Les États-Unis utilisent depuis longtemps de gros drones, mais la guerre continue d’évoluer et les adversaires utilisent de plus en plus de drones plus petits. Pour lutter contre cette menace croissante, l’armée se tourne vers les technologies d’intelligence artificielle et d’apprentissage automatique. La société de logiciels Camgian a récemment remporté un important contrat d'une valeur de 55 millions de dollars pour améliorer les systèmes intégrés de défense aérienne et antimissile existants de l'armée avec une technologie avancée d'automatisation de la chaîne de destruction.

L’objectif est d’augmenter la capacité de survie des capteurs tout en rationalisant la chaîne de destruction pour permettre une prise de décision plus rapide et plus fiable. Dans le cadre de cet accord pluriannuel, Camgian travaillera en étroite collaboration avec l'armée pour intégrer sa plateforme Reactor - un système d'intelligence artificielle formé par apprentissage par renforcement - dans l'architecture IAMD.

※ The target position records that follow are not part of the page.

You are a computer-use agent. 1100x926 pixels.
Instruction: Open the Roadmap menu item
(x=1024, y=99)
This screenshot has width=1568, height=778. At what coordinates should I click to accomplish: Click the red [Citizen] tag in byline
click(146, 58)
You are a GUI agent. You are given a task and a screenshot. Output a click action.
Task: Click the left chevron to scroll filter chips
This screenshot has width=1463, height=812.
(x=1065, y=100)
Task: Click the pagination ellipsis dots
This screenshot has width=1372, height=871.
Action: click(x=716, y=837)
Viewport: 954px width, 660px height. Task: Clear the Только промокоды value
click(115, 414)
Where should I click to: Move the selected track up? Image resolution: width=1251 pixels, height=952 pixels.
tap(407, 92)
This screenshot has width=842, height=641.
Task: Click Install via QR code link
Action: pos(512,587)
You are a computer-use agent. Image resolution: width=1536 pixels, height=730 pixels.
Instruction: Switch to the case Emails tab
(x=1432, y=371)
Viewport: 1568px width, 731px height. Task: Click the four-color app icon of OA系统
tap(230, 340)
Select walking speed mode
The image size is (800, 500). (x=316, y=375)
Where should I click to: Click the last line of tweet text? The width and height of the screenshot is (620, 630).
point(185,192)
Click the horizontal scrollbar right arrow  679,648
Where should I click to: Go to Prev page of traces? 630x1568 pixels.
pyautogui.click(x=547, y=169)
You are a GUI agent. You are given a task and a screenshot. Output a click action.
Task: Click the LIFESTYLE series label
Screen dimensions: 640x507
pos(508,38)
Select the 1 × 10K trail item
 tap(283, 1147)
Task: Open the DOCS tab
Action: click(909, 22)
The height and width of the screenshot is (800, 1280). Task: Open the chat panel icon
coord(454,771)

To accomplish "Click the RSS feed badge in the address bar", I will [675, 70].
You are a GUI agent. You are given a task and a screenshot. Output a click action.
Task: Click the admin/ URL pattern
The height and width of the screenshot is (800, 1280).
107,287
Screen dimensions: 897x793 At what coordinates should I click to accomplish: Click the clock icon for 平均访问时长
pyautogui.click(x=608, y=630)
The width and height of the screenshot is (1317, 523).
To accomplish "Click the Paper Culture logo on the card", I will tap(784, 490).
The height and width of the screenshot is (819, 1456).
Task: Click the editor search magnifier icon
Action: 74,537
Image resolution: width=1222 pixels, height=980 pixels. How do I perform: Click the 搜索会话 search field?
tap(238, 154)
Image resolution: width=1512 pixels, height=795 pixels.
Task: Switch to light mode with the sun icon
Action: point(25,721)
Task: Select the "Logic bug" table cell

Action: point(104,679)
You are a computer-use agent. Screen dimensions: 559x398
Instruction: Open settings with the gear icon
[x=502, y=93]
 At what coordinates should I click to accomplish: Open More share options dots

L'IAMD est un système complet conçu pour protéger les États-Unis et leurs alliés contre diverses menaces aériennes, notamment les missiles balistiques, les missiles de croisière et les systèmes de véhicules aériens sans pilote. La technologie « réacteur » de Camgian est conçue pour fournir automatiquement les meilleures options d'engagement pour vaincre les essaims de drones et les attaques aériennes. Il fournira rapidement des suggestions de mouvements, attribuant la bonne arme à la bonne cible au bon moment.

Cela fournira un plan d’action adapté à chaque situation de menace, réduisant ainsi la charge cognitive du combattant. La plateforme est compatible avec les capteurs multimodaux tels que les télémètres passifs RF, acoustiques, radar, électro-optiques/infrarouges et laser. Il s'intègre également à une gamme de systèmes effecteurs cinétiques et non cinétiques.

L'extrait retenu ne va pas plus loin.